Returning to the Cor
There are seasons when forward motion isn’t the bravest thing you can do. Not because you’re stuck or because you’ve failed, but because something wiser is asking for your attention. In those moments, the most courageous choice isn’t to push harder or move faster — it’s to pause, to listen, and to return to what lives beneath all the motion.
This is the work of returning to the Cor.
Cor — Latin for heart — isn’t a metaphor here. It’s a location. It’s the place beneath your roles and responsibilities, beneath productivity and momentum, beneath the version of you that knows how to function no matter what. The Cor is where your values live. It’s where clarity waits. It’s where leadership actually begins, again and again.
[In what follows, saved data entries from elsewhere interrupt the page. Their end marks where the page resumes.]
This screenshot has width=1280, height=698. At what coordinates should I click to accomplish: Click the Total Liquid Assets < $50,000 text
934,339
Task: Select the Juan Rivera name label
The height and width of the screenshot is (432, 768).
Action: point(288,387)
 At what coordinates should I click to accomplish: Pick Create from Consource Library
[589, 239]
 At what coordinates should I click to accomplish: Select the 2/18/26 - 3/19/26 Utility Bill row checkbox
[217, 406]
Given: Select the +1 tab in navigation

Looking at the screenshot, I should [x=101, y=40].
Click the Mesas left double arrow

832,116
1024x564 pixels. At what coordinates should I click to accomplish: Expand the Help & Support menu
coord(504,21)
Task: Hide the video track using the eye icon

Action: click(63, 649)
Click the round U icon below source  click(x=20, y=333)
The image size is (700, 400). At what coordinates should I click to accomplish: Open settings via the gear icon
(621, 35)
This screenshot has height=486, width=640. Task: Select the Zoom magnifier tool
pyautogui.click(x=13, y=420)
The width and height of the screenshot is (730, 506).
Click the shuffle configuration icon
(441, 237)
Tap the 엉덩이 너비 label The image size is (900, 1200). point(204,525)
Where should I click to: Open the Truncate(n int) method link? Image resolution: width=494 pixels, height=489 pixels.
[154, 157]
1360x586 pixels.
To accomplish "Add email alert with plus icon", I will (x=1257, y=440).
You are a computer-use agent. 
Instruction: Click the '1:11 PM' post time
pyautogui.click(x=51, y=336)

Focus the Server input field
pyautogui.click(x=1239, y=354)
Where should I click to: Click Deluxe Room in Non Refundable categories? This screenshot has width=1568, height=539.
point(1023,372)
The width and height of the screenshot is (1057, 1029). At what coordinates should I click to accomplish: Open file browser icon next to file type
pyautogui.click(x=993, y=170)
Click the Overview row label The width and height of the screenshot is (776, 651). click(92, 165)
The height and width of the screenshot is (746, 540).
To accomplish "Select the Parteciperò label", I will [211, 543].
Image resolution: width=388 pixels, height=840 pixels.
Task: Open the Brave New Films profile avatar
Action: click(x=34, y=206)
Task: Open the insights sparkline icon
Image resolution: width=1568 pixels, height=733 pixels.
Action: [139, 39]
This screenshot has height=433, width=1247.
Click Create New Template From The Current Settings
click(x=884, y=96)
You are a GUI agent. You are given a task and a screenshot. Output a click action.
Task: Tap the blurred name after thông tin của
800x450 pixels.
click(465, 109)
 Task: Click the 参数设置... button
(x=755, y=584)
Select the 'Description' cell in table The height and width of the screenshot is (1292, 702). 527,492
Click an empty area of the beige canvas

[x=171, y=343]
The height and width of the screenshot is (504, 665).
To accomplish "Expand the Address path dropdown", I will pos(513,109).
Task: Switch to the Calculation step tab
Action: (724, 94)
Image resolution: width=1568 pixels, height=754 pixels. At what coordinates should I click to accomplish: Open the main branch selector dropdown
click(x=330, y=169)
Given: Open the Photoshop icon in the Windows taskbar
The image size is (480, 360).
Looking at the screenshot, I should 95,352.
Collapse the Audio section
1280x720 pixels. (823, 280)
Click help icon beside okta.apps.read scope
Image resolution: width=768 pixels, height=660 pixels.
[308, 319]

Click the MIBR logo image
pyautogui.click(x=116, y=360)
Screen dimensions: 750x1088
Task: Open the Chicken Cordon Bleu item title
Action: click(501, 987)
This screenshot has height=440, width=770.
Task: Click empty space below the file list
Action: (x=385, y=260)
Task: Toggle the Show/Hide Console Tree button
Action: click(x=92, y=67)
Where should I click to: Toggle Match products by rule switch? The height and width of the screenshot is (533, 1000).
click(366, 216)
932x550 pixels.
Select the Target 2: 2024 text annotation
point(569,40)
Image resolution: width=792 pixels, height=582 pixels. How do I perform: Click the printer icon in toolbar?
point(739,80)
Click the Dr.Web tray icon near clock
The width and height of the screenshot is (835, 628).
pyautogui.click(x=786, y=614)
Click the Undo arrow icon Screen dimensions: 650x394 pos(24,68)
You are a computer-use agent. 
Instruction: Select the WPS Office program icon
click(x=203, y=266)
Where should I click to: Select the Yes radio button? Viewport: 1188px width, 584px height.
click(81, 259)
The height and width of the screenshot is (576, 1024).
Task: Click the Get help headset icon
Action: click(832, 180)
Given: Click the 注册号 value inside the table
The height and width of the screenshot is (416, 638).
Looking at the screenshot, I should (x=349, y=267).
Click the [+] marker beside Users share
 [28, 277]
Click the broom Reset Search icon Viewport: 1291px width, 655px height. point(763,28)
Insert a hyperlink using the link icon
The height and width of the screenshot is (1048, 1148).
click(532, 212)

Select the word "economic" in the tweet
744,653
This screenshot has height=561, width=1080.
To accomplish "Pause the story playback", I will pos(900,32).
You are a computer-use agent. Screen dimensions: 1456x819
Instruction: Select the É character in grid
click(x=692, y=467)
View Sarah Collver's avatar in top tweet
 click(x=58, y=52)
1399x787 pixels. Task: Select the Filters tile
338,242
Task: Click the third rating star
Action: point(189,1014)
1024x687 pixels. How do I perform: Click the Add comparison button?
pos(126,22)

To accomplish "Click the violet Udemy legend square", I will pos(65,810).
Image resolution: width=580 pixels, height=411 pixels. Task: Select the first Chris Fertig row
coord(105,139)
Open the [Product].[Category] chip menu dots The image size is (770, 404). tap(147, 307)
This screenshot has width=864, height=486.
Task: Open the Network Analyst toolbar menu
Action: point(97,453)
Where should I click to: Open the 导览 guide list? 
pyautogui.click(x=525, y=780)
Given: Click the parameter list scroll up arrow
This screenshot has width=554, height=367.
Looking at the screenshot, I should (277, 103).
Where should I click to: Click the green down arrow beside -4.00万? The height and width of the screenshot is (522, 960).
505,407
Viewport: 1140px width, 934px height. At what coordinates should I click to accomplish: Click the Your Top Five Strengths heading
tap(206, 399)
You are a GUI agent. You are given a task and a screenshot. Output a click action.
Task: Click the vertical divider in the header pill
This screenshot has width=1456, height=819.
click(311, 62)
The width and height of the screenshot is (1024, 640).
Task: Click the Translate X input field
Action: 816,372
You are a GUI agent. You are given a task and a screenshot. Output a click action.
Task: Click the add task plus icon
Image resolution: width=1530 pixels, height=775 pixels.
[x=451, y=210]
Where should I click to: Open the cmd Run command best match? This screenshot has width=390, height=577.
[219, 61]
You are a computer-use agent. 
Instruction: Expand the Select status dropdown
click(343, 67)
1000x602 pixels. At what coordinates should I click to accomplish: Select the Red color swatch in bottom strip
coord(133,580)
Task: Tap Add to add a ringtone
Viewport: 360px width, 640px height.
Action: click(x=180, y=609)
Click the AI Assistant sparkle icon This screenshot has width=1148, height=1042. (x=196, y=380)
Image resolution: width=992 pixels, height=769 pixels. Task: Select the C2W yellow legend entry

Most drift doesn’t happen because we don’t care. It happens because we care deeply. We carry the weight. We meet expectations. We become reliable, capable, and strong. And slowly — almost imperceptibly — we stop checking in with ourselves. Drift often sounds reasonable: I’ll reflect once this season calms down. This isn’t ideal, but it’s fine. I don’t have time to pause right now.
But leadership doesn’t wait for stillness to invite reflection. It asks for it in the middle of complexity — while things are moving, while decisions still need to be made, while the weight is real. That’s why drift isn’t a failure of character. It’s a signal. A sign that something inside you wants to be acknowledged before you keep going. Returning to the Cor doesn’t mean going backward or slowing yourself down; it means grounding yourself deeply enough to move forward with integrity.
Rooted leadership isn’t rigid or fixed. It doesn’t cling to outdated roles or inherited definitions of success. It knows who it is — and because of that, it can adapt. It can evolve. It can release what no longer fits without losing its center. Roots don’t trap a tree; they steady it through change.
Most leadership questions sound practical on the surface. What’s the right decision? What should I do next? How do I move forward without making things worse? But beneath all of them is a quieter, more honest question: Who am I being as I decide?
When you return to the Cor, decisions don’t necessarily get easier, but they do get clearer. You begin to notice what’s yours to carry, what you’ve outgrown, and what you’re ready to choose again — on purpose. That kind of clarity doesn’t rush you. It steadies you.
A Practice of Return
Set aside fifteen minutes with a blank page and write without editing. Ask yourself: When do I feel most like myself lately? Where do I feel the quiet tension of misalignment? What am I continuing out of obligation rather than conviction? What does leading from the heart actually look like in this season? Close by completing this sentence: “I return to myself when I…” Let it be simple. Let it be unfinished. Let it be true.
Returning to the Cor isn’t a one-time insight. It’s a rhythm. You return after growth, after change, after stretching beyond what you knew before. This is how leadership stays human. This is how it stays sustainable. This is how it continues to feel like you.
And from this place — rooted, clear, and present — beginning again becomes possible. Not because you’ve reinvented yourself, but because you’ve come home.